[Directive] Rewrite the entries as a numbered list, starting at the line with "Task: Click the red heart reaction icon" and running through the last line of the entries. Leave out any blank lines.

----- Given data -----

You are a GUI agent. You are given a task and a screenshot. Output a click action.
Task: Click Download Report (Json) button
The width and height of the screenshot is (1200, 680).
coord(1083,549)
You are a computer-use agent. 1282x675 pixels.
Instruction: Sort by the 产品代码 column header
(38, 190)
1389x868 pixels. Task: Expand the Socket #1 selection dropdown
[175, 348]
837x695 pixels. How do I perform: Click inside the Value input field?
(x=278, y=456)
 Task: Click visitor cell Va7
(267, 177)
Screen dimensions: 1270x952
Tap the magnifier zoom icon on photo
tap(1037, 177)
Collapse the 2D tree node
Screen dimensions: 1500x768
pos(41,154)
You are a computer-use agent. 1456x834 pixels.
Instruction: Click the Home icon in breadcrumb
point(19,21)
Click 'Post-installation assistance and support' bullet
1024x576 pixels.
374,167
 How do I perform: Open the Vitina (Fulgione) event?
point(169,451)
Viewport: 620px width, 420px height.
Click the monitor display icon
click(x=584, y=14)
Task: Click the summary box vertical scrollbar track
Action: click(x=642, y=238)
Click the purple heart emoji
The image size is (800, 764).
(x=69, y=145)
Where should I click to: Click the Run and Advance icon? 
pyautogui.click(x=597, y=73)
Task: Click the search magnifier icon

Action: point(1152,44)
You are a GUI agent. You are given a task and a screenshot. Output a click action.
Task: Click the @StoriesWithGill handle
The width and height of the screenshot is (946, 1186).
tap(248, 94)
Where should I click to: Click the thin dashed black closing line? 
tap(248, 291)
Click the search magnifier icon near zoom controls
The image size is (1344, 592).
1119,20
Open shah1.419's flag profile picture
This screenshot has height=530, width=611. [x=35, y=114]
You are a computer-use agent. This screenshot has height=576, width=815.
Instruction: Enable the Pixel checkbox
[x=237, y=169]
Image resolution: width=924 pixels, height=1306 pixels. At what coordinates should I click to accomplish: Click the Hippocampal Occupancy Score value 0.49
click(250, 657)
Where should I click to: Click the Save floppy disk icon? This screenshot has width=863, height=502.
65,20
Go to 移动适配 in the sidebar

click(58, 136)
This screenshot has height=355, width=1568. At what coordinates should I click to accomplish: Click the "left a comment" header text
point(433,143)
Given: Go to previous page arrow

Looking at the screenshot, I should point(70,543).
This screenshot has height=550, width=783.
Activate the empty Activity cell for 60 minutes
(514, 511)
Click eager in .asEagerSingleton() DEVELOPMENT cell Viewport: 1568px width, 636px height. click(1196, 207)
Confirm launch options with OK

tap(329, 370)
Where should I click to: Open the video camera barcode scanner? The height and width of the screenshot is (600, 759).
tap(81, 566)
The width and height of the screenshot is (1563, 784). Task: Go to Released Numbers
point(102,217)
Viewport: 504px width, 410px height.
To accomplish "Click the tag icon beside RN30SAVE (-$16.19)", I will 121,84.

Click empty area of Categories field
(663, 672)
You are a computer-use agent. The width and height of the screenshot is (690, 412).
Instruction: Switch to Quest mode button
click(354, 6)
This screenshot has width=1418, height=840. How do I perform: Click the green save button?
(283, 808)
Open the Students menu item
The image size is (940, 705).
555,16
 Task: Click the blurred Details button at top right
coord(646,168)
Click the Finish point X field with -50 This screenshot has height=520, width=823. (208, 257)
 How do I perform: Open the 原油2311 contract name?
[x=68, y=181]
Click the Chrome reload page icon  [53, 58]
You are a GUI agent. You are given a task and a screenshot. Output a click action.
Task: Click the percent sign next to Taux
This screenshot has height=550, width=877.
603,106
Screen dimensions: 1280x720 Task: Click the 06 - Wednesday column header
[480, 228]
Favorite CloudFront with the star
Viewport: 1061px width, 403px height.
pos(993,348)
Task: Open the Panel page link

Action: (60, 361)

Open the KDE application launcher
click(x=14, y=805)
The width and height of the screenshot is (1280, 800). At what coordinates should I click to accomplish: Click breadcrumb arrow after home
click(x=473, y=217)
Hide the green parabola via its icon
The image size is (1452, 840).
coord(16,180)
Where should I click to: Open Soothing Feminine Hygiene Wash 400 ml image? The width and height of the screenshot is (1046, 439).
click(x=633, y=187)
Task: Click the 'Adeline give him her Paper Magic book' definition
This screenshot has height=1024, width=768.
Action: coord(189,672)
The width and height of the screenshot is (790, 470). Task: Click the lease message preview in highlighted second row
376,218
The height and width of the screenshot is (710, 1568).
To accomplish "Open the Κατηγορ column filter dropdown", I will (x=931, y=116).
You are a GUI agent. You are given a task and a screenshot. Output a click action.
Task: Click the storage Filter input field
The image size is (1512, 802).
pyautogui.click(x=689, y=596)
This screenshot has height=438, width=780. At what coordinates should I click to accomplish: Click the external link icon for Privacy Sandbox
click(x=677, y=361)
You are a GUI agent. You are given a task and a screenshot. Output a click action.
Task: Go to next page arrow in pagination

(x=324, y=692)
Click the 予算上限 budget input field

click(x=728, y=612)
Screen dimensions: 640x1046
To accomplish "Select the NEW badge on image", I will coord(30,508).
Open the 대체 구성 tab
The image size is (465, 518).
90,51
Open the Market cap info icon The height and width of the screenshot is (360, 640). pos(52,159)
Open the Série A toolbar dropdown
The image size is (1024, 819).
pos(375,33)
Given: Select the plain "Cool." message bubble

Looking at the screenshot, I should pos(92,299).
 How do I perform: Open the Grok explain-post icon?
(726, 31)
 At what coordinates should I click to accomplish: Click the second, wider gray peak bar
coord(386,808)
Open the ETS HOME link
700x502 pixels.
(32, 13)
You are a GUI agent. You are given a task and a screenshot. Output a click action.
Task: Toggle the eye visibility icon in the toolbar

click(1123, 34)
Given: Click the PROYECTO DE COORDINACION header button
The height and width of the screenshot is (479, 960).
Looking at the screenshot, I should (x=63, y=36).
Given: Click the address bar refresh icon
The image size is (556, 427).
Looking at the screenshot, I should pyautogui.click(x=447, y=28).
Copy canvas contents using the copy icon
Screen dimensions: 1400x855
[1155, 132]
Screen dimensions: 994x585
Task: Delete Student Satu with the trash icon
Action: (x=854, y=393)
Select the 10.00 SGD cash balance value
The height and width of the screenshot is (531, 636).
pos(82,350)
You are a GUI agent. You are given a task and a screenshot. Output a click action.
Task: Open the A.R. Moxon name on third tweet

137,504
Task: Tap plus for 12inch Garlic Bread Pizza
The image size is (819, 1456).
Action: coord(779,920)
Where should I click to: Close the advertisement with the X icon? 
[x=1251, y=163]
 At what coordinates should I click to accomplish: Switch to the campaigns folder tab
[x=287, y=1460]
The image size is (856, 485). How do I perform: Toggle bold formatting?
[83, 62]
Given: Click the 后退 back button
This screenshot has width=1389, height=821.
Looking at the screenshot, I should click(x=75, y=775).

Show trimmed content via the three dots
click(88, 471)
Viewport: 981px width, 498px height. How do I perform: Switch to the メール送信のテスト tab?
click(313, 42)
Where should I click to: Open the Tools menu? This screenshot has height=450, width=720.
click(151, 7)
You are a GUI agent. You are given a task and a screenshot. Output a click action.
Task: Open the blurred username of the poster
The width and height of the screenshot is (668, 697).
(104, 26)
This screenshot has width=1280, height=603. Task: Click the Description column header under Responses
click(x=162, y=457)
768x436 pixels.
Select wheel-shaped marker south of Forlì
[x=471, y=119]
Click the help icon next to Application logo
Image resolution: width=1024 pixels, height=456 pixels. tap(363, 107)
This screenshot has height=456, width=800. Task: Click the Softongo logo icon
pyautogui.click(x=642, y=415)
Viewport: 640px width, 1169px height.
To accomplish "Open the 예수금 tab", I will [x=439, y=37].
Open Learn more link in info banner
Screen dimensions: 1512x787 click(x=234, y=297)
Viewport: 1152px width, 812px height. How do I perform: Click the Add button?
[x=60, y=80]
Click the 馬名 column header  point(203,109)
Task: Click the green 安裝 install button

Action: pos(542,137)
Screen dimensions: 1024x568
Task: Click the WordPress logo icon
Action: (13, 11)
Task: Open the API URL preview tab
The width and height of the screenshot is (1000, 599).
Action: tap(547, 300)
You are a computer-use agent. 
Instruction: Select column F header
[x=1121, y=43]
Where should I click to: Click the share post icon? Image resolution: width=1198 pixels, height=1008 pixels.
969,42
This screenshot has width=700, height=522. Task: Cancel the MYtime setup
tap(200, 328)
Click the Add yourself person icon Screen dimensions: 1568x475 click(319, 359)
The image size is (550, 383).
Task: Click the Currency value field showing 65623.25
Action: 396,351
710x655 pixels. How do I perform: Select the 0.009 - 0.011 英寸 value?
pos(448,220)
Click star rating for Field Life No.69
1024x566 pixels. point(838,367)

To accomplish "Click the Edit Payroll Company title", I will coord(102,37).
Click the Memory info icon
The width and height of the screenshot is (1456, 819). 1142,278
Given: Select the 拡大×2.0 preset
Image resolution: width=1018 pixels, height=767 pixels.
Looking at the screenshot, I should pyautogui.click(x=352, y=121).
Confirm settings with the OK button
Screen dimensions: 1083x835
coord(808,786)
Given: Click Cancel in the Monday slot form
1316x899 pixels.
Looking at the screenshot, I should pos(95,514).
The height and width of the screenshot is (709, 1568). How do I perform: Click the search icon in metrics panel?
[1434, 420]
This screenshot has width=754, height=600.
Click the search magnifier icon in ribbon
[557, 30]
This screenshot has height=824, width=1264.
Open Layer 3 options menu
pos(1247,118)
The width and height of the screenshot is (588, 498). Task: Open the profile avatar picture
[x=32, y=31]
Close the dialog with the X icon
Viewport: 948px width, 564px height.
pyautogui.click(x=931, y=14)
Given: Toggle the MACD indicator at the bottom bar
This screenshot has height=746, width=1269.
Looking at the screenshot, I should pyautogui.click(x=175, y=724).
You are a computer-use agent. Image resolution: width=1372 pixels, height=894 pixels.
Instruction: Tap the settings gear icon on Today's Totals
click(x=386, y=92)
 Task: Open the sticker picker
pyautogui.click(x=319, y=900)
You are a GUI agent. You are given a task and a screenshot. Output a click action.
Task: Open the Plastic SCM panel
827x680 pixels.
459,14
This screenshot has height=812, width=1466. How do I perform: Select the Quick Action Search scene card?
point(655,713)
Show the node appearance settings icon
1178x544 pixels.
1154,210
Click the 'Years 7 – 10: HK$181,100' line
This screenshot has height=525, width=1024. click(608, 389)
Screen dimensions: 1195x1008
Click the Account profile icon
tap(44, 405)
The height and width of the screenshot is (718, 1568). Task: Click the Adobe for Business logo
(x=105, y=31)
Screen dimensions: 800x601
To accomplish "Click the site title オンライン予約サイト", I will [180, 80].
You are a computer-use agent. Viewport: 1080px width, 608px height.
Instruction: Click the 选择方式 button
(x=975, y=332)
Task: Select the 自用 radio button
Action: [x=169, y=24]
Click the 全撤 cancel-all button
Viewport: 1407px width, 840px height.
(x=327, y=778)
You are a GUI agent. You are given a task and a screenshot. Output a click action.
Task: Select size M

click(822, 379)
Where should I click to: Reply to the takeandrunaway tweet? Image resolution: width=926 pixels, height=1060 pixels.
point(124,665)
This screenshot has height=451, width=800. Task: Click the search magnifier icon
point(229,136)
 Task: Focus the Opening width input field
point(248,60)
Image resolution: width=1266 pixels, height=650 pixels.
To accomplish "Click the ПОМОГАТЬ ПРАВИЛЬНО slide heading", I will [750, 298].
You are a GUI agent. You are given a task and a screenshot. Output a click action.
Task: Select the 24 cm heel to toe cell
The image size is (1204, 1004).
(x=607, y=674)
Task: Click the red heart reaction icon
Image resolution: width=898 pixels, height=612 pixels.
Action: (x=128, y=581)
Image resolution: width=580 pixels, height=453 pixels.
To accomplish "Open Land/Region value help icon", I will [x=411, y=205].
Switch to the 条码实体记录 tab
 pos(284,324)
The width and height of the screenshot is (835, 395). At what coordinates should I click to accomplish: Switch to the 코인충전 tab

-----

[Result]
1. Task: Click the red heart reaction icon
2. Image resolution: width=898 pixels, height=612 pixels.
3. Action: (x=128, y=581)
4. Image resolution: width=580 pixels, height=453 pixels.
5. To accomplish "Open Land/Region value help icon", I will [x=411, y=205].
6. Switch to the 条码实体记录 tab
7.  pos(284,324)
8. The width and height of the screenshot is (835, 395). At what coordinates should I click to accomplish: Switch to the 코인충전 tab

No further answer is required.